Matter effects in long baseline experiments, the flavor content of the heaviest (or lightest) neutrino and the sign of Delta m2
Abstract
The neutrinos of long baseline beams travel inside the Earth's crust where the density is approximately rho = 2.8 g cm-3. If electron neutrinos participate in the oscillations, matter effects will modify the oscillation probabilities with respect to the vacuum case. Depending on the sign of Delta m2 an MSW resonance will exist for neutrinos or anti-neutrinos with energy approximately Enu(res) = 4.7 | m2|/(10-3 eV2) GeV. For Delta m2 in the interval indicated by the Super-Kamiokande experiment this energy range is important for the proposed long baseline experiments.

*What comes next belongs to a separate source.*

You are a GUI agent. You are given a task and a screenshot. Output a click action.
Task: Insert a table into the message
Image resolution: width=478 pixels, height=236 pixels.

For positive Delta m2 the most important effects of matter are a 9% (25%) enhancement of the transition probability P(numu -> nue) for the KEK to Kamioka (Fermilab to Minos and CERN to Gran Sasso) beam(s) in the energy region where the probability has its first maximum, and an approximately equal suppression of P(antinumu -> antinue). For negative Delta m2 the effects for neutrinos and anti-neutrinos are interchanged. Producing beams of neutrinos and antineutrinos and measuring the oscillation probabilities for both (numu -> nue) and (antinumu -> antinue) transitions can solve the sign ambiguity in the determination of Delta m2.